## [Input]
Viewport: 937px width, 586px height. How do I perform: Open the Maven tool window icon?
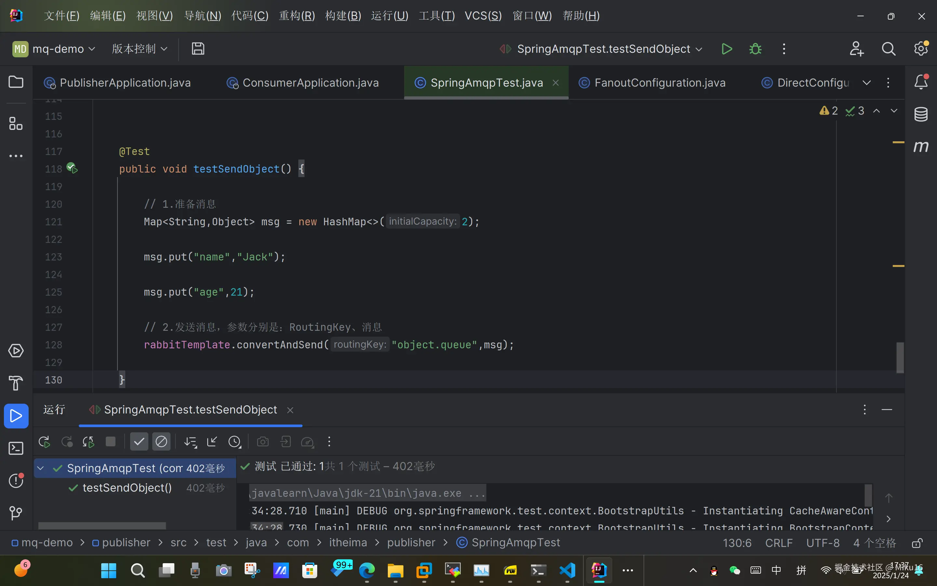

---

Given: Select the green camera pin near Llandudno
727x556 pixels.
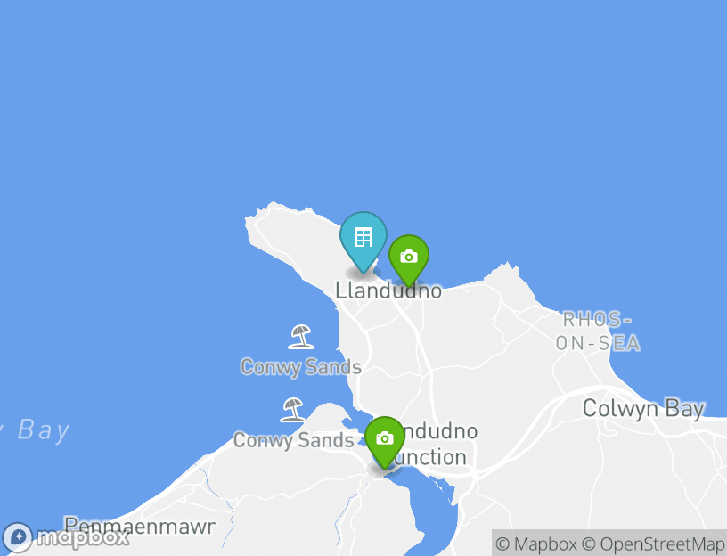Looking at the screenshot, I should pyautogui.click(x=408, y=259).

* * *

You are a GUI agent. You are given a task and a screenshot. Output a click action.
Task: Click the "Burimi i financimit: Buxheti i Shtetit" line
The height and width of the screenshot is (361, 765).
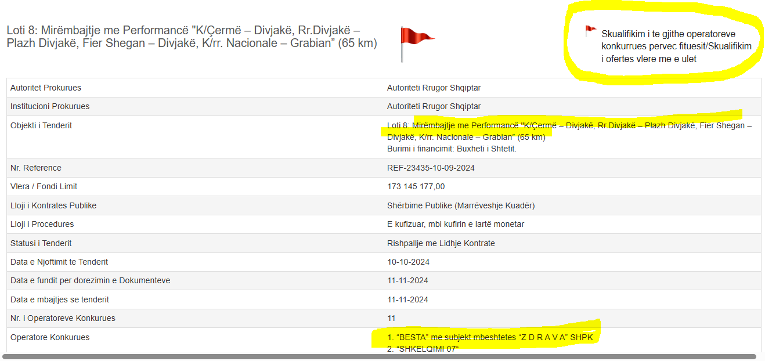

## [Short exercise]
Reproduce the data from the line with "Given: Select the" up to and including the line with "Looking at the", swapping "green" for "red" and leaving everything else unchanged. Omit the pictures.

## [Task output]
Given: Select the red camera pin near Llandudno
727x556 pixels.
Looking at the screenshot, I should pyautogui.click(x=408, y=259).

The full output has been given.